1947 | La Finanza ricostituisce le sue squadre sportive

La conclusione del secondo conflitto mondiale portò ad un completo mutamento politico dell’Italia e, di conseguenza, anche l’ordinamento dello sport viene intonato al nuovo clima. Il Governo, infatti, con il D.L. 11 maggio 1947 n.362 (a modifica ed integrazione della Legge 16 febbraio 1942 n.426), stabilì definitivamente l’eleggibilità delle cariche sportive. Nel 1947, intanto, anche i media televisivi, che si interessavano allo sport, iniziano a trasmettere le prime immagini degli eventi sportivi.
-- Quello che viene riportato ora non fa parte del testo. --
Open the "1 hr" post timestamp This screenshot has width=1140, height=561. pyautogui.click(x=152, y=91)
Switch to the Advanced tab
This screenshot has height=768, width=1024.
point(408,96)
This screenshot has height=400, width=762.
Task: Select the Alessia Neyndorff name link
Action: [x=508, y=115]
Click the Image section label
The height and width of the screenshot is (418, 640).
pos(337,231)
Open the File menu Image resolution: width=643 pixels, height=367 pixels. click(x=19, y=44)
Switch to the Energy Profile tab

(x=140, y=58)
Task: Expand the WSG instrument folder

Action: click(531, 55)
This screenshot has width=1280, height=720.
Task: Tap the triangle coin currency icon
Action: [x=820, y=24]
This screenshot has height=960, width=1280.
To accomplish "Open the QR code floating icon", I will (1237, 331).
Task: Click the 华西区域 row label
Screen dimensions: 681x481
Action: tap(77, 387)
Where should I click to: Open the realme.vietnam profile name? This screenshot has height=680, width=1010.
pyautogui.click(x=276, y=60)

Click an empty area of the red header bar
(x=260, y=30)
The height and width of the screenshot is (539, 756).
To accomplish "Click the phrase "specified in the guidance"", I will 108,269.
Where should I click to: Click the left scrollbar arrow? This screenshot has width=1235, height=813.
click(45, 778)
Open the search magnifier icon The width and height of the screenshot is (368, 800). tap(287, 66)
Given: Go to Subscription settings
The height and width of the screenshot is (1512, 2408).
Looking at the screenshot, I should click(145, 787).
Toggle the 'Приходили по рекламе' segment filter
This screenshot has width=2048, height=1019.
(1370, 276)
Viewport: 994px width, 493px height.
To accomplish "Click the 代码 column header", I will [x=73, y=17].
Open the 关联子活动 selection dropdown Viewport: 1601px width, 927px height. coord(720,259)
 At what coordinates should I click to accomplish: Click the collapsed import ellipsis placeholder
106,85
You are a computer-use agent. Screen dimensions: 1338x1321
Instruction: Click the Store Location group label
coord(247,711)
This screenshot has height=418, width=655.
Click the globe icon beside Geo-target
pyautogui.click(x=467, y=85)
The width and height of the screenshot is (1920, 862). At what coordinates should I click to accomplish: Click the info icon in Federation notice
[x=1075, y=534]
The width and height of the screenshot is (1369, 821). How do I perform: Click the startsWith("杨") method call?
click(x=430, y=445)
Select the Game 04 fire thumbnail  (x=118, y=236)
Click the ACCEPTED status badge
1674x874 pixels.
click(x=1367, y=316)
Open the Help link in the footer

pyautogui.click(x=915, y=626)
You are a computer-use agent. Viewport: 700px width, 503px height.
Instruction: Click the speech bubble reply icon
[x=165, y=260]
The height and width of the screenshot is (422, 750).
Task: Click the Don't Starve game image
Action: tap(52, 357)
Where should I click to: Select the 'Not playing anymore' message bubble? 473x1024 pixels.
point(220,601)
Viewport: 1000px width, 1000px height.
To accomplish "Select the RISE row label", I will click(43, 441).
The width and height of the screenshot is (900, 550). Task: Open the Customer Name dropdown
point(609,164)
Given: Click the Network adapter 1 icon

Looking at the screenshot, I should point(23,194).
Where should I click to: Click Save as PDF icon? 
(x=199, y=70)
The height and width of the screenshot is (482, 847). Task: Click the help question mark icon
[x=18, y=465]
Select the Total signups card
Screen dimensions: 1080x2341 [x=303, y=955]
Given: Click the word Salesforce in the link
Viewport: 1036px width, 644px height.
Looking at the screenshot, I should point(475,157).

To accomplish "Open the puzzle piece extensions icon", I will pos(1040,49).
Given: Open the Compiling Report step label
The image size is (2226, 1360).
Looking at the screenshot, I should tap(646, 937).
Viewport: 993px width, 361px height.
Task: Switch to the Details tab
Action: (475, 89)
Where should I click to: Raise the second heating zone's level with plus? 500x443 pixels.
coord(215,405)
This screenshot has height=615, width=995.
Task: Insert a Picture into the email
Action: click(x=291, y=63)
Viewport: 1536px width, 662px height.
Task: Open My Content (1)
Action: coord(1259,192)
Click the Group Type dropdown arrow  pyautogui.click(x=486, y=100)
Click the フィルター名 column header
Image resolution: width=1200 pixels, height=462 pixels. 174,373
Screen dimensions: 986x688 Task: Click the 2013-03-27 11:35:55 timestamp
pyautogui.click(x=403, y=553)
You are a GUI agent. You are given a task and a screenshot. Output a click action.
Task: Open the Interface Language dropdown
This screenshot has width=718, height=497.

Le trasmissioni arriveranno dagli studi della CBS, a New York, dove si producevano filmati di avvenimenti sportivi: per gli appassionati di sport era l’avverarsi di un sogno.

Nell’atletica leggera, mentre Filippo De Petris, nel triplo, pur risentendo degli “acciacchi bellici” si piazzò al 4° posto della classifica nazionale (De Petris terminò la sua carriera agonistica entrando a far parte degli istruttori della Scuola Sottufficiali di Lido di Ostia ed iniziò a preparare l’attività agonistica degli anni successivi), fece l’ingresso nella scena nazionale il mezzofondista Domenico Gaddoni, scoperto e preparato da istruttori Fiamme Gialle. Gaddoni riuscì a battere, durante una gara sugli 800 metri svoltasi a Torino, il pluricampione italiano e maglia azzurra Mario Lanzi (Mario Lanzi dal 1937 al 1946 conquistò ben 21 titoli di campione d’Italia nella velocità e nel mezzofondo). Alle Universiadi di Parigi, invece, partecipò Michele Tito il quale disputò solo la semifinale dei 100m fermando il cronometro a 10”9, mentre si arruolò nella Guardia di Finanza anche il marciatore Gianni Corsaro.

Il Gruppo Sciatori di Predazzo iniziò, invece, a rifondare la squadra che si era dispersa durante la Seconda Guerra Mondiale. La compagine gialloverde prese nuovamente corpo quasi subito ed iniziarono ad emergere atleti del calibro dei brigadieri Ignazio Ceol e Luigi Stedile, dei finanzieri Dino Pompanin, Gerardo Petrucci, Lino de Villa, Pietro Sartor, Angelo Passerini, Valentino Pesavento, Mario Faccin ed i quattro fratelli Mosele, forti fondisti di Asiago: Bruno, Guido, Gino e Giacomo detto il “barba”. Fu vinto, quindi, il titolo di seconda categoria nella staffetta 4x10km.